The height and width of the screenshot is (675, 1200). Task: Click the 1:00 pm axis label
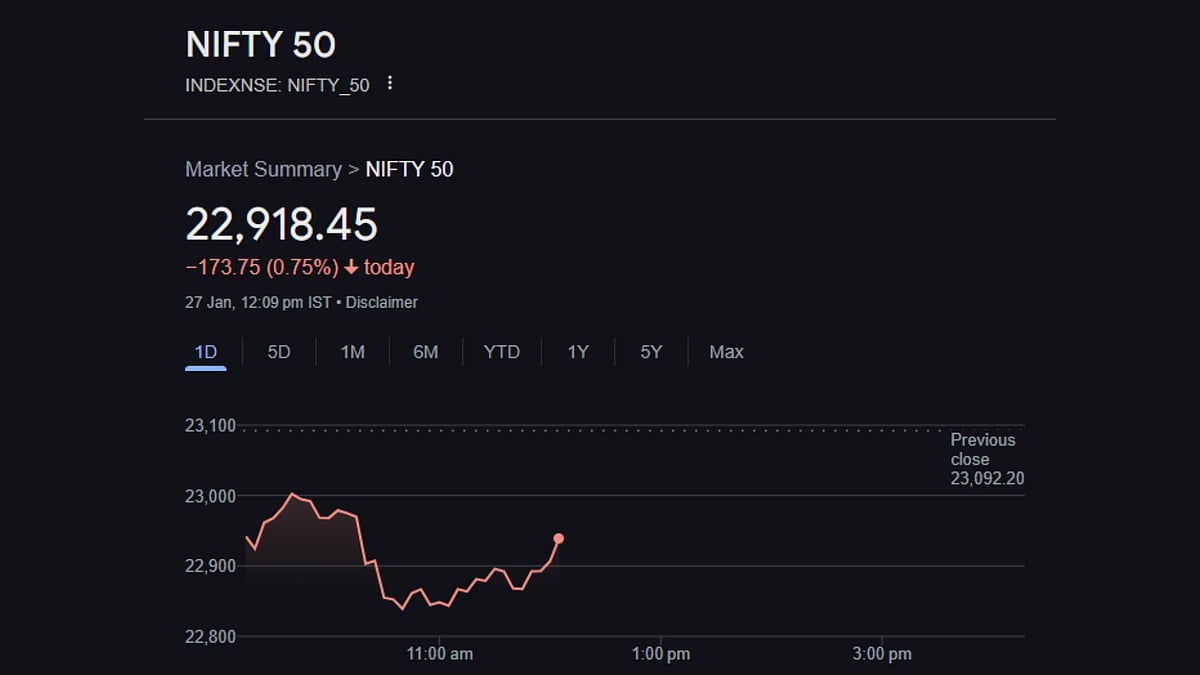point(661,654)
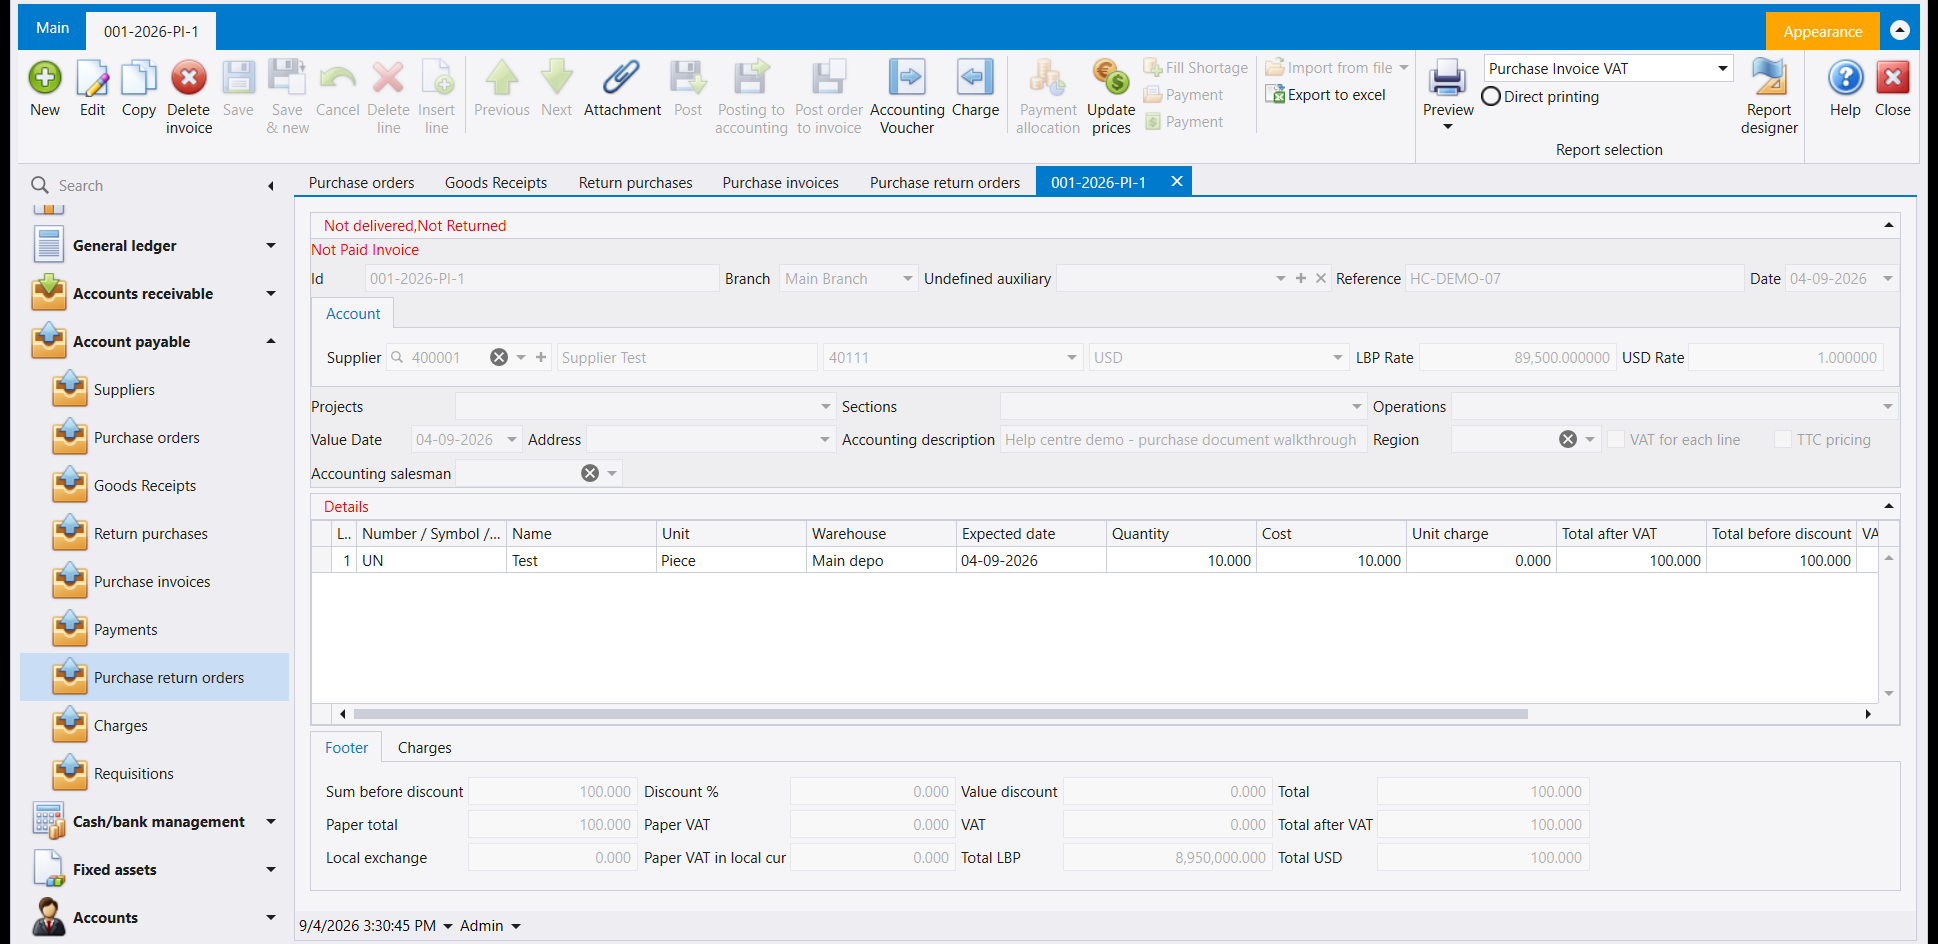Open the Purchase Invoice VAT report dropdown

(1608, 69)
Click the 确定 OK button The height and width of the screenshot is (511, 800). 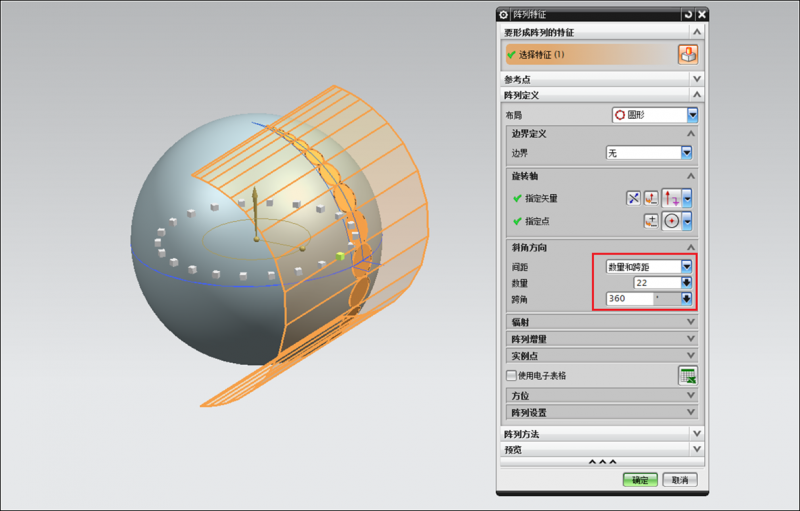coord(640,480)
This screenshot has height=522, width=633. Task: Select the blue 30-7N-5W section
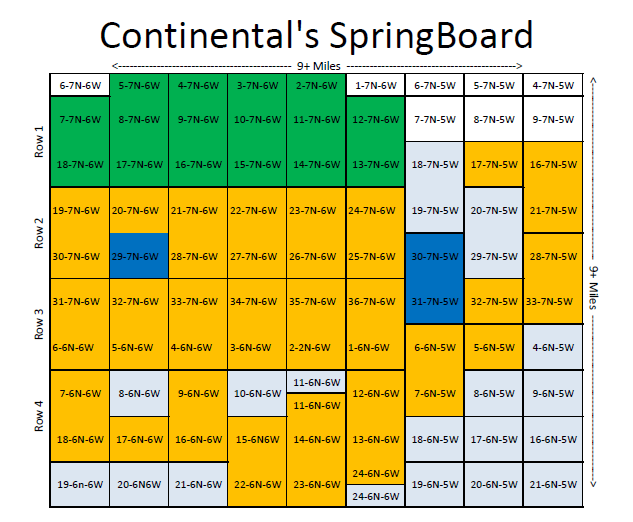(x=435, y=256)
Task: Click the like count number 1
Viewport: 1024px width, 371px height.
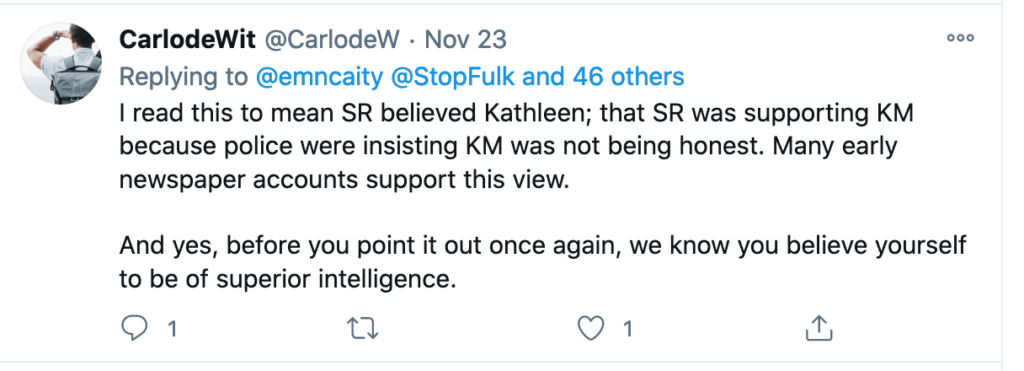Action: click(x=628, y=329)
++++++++++
WHAT IS BEING ASKED >> Starting at the line that contains "This screenshot has" and ending with the last line of the records, rewrite each line as a row in a Markdown table with the columns Row and Line. Skip blank lines and leave the pictures out.

RESPONSE TO THIS EXERCISE >>
| Row | Line |
|---|---|
| 1 | This screenshot has height=522, width=633. Task: Select the blue 30-7N-5W section |
| 2 | (x=435, y=256) |
| 3 | Task: Click the like count number 1 |
| 4 | Viewport: 1024px width, 371px height. |
| 5 | Action: click(x=628, y=329) |